SUPPLIED ENTRIES –
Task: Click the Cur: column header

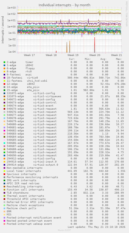Action: (72, 59)
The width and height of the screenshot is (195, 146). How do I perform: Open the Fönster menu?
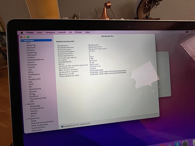(78, 32)
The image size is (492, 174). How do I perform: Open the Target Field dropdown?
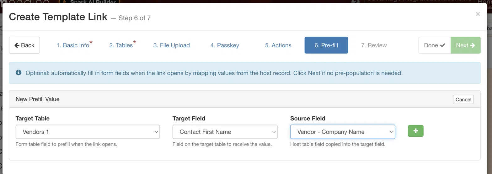point(225,132)

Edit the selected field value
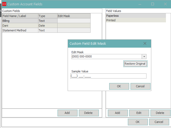[139, 113]
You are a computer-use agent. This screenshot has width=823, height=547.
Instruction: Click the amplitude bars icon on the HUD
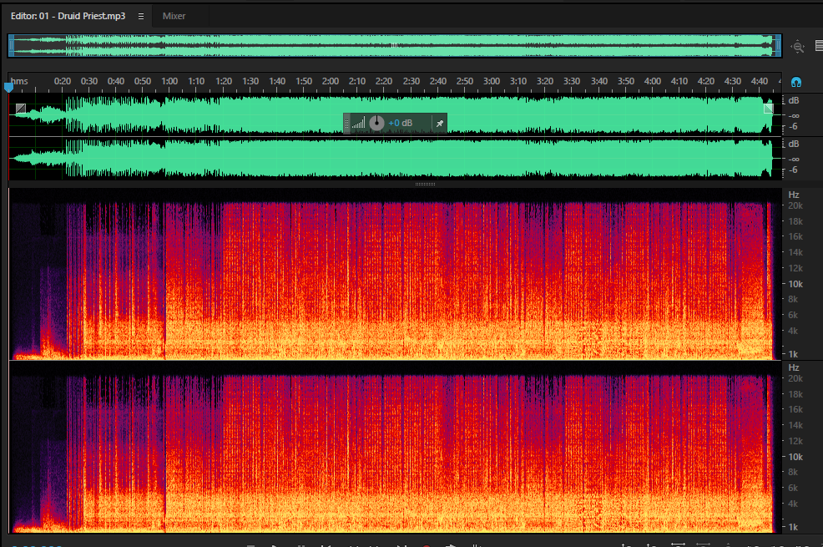click(x=358, y=124)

TASK – Look for the line that contains "Edit the selected field value", then please copy it and the rest of the lines through the end of the data, pictures excluded.

COMPLETED TASK –
Edit the selected field value
[139, 113]
You are a computer-use agent. This screenshot has width=823, height=547.
Instruction: Click the amplitude bars icon on the HUD
click(x=358, y=124)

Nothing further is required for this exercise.